The #1 Exercise to Lose Belly Fat (Easily)

The #1 Exercise to Lose Belly Fat (Easily)

Today, I want to share some essential information on how to get rid of belly fat fast.


Exercise contributes to about 15% of belly fat loss, and diet contributes about 85%.


The first step to burning fat is to switch the body’s fuel source from glucose to fat. Whether you burn sugar or fat depends on one hormone: insulin.


If your insulin goes up, you’ll burn sugar, and you won’t burn fat. If your insulin goes down, then you can burn fat.


Fat calories don’t influence insulin to any significant degree. But that doesn’t mean you can just consume unlimited amounts of fat and lose weight.


You also have to reduce your carbohydrates to force the body to burn fat. Once you start burning fat fuel, the body will develop a more available type of energy called ketones. Ketones are the byproduct of fat—energy your body can use as fuel.


Eating also increases insulin. To get into fat-burning mode, you need to lower your insulin by reducing your carbohydrates and doing intermittent fasting.


It’s also important to remember that even a little bit of carbs can stop you from burning fat.

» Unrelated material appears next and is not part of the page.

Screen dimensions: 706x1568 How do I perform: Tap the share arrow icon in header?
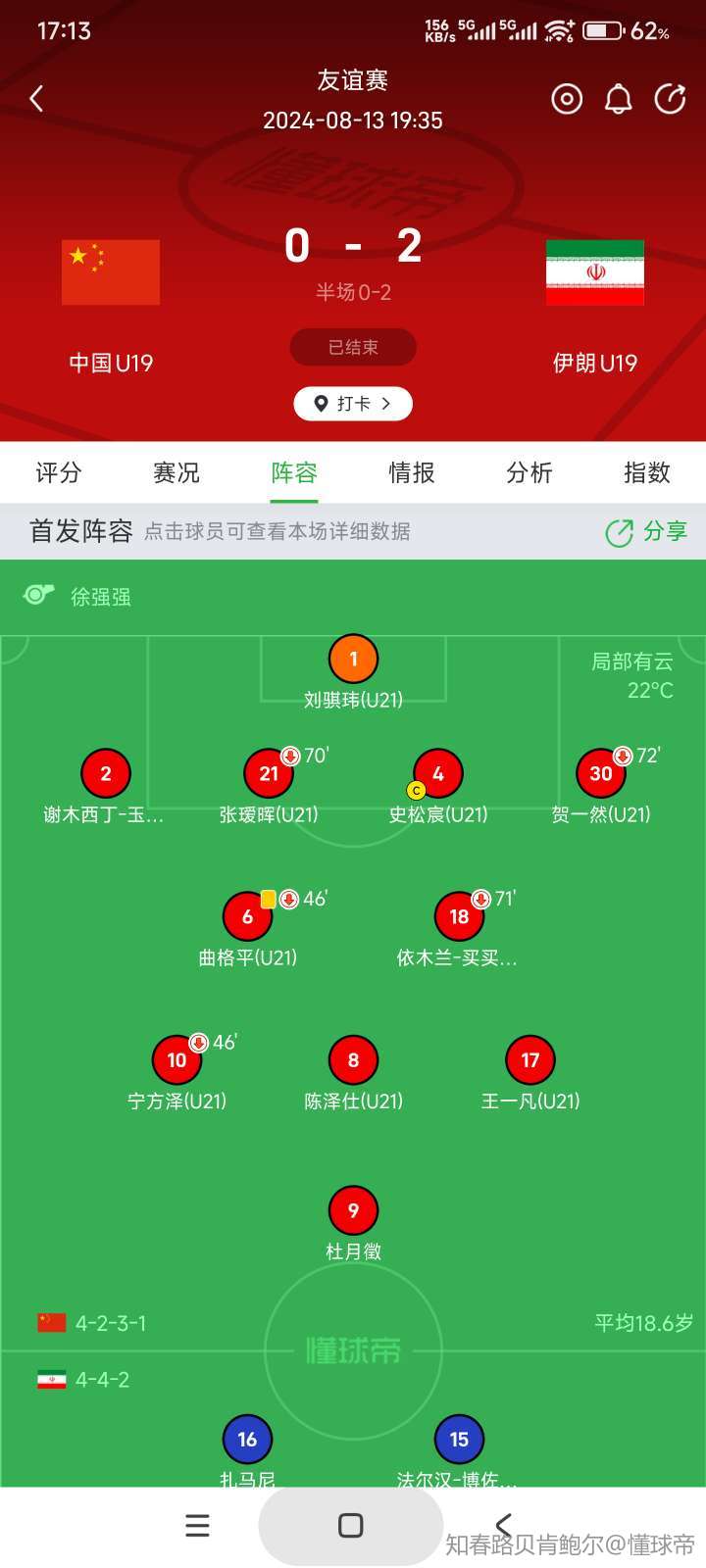[x=671, y=99]
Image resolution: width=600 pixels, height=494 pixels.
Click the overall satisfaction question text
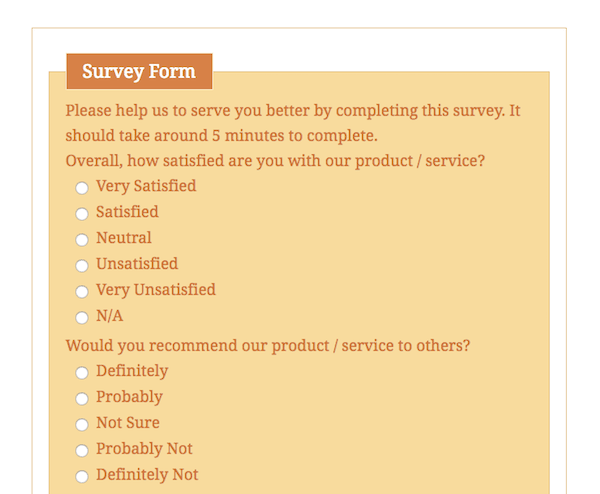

Consistency is key with this fat loss program. But, if you do this program 100 percent, your body will become an efficient fat-burning machine.


Getting into a state of fat-burning can help reduce insulin resistance, which may help correct a slow metabolism and help you lose stubborn weight. With these problems out of the way, you’ll notice a lot of success when you add exercise.


To help improve insulin resistance, try adding one tablespoon of apple cider vinegar to your water and drink that two to three times a day using a straw.


The best exercise to burn belly fat is walking. Walking can help you lose belly fat even more than doing high-intensity exercise.


High-intensity interval training can help improve certain hormones and is essential for building muscle. But walking is better for losing fat.


It’s essential to walk an hour or two hours a day. Try using a pedometer and working on increasing your steps to 8,000 to 10,000 steps per day.


The most beneficial thing to do is walking along with high-intensity interval training. However, you will get more benefits out of walking.